Le déficit courant ne devrait se résorber que légèrement à 10% du PIB en 2018 et 8,9% en 2019.  L’Etat souhaite bientôt émettre un Eurobond d’un montant compris entre USD 1- 1,5 mds. Mais avec une prime de risque de 300 points de base et alors que Moody’s vient une nouvelle fois d’abaisser la note de la Tunisie à B2, cette stratégie est coûteuse et incertaine. En outre, les investisseurs étrangers devraient rester dans une position d’attentisme en raison d’un manque de visibilité.
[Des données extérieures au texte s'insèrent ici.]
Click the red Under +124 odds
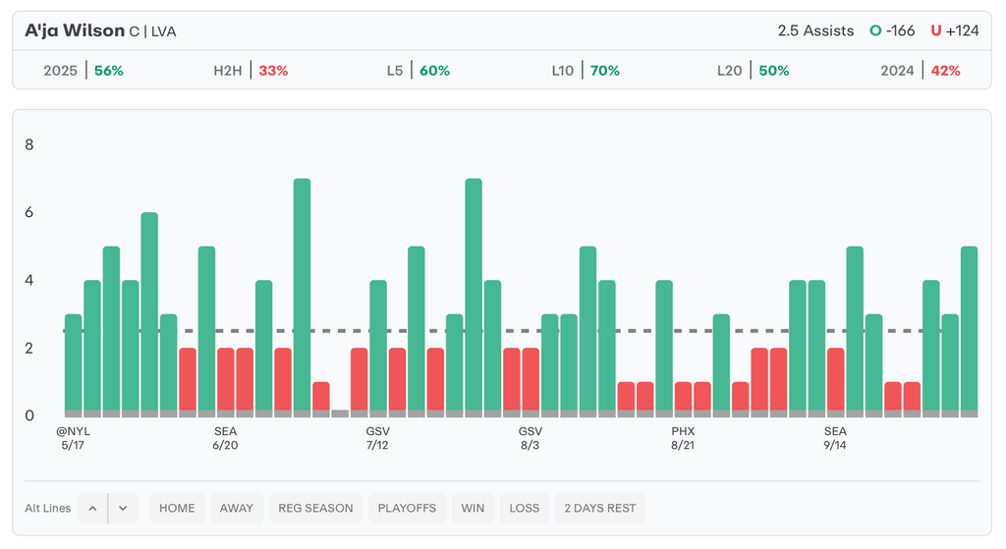 point(955,30)
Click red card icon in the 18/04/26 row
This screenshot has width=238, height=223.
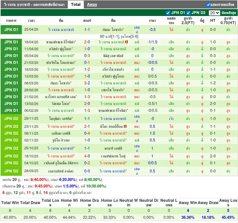[x=126, y=42]
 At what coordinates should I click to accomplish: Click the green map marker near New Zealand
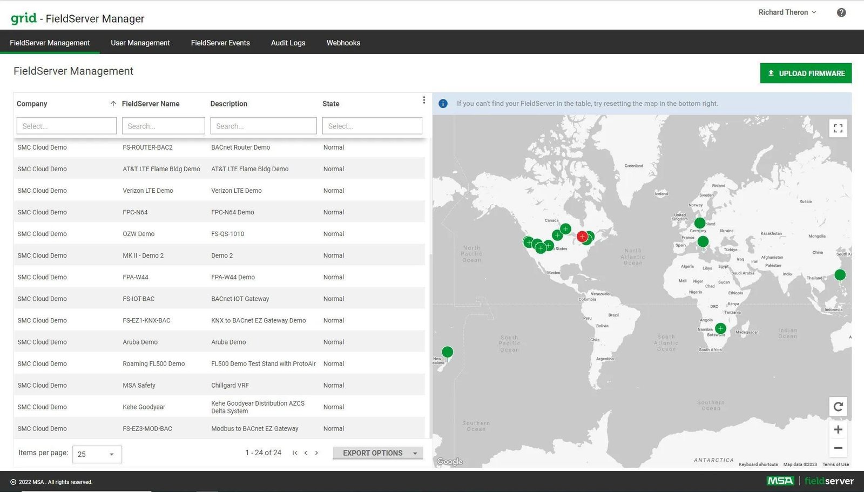tap(447, 352)
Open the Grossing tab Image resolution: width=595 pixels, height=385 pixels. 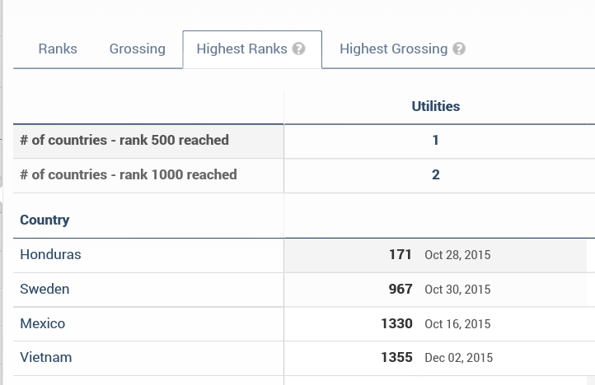point(137,49)
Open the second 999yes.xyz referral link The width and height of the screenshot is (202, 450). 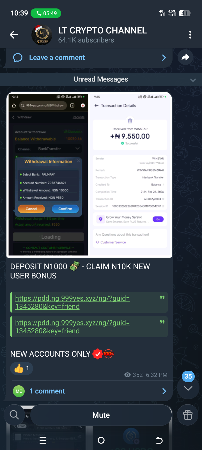72,327
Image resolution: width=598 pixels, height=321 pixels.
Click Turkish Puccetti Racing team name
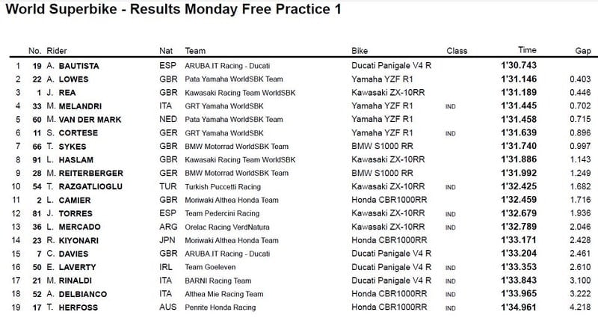click(x=221, y=186)
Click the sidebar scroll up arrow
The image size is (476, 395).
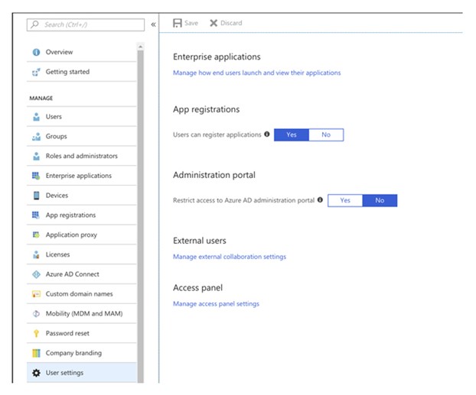click(140, 47)
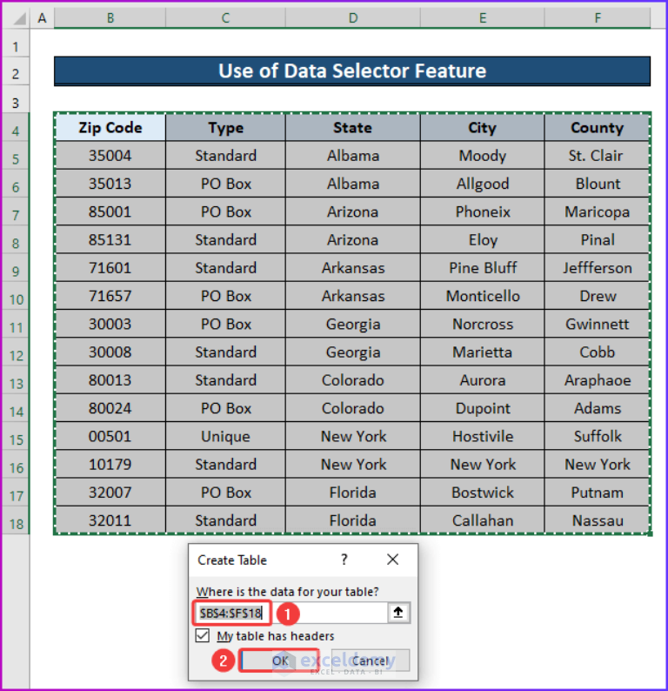Click the Zip Code header cell
This screenshot has width=668, height=691.
click(110, 128)
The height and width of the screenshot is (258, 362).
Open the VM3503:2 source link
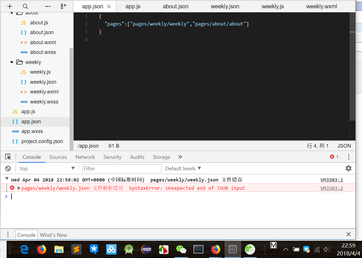tap(331, 188)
Les flux nets d’IDE sont relativement stables à environ USD 1 md, ce qui représente à peine 25% des déficits courants attendus pour 2018 et 2019.

L’accumulation de déficits extérieurs élevés signifie également que la dette extérieure devrait atteindre 85% du PIB en 2019 contre 50% en 2010, une dynamique de moins en moins soutenable même si les flux de financement restent majoritairement concessionnels.

 Marge de manœuvre budgétaire réduite

Après deux exercices budgétaires marqués par de forts dérapages, l’objectif est de ramener le déficit à 4,8% du PIB contre 6% en 2015 et 2016, grâce à des hausses de taxes et un contrôle accru des dépenses. La marge de manœuvre est étroite.

La dette publique est passée de 44% du PIB en 2010 à 70% en 2017. La capacité du gouvernement à investir est contrainte par la masse salariale des employés de la fonction publique, dont le poids absorbe désormais 67% des recettes fiscales contre 53% en 2010. Surtout, l’assainissement des finances publiques figure au premier plan des objectifs fixés par le FMI.

Avec un déficit budgétaire attendu à 5,5% du PIB en 2018 et 5% en 2019, la dette publique va donc continuer de croître (74% du PIB fin 2019), mais à un rythme moins soutenu que lors des deux dernières années. Les risques associés aux perspectives restent élevés, à commencer par la forte vulnérabilité de l’endettement aux fluctuations du taux de change (2/3 de la dette est libellé en devise). Compte tenu de la fragilité financière des entreprises publiques, le niveau important des garanties accordées par l’Etat (environ 12% du PIB) est également un élément à prendre en considération dans l’analyse de la soutenabilité de la dette souveraine, conclut Eco Emerging.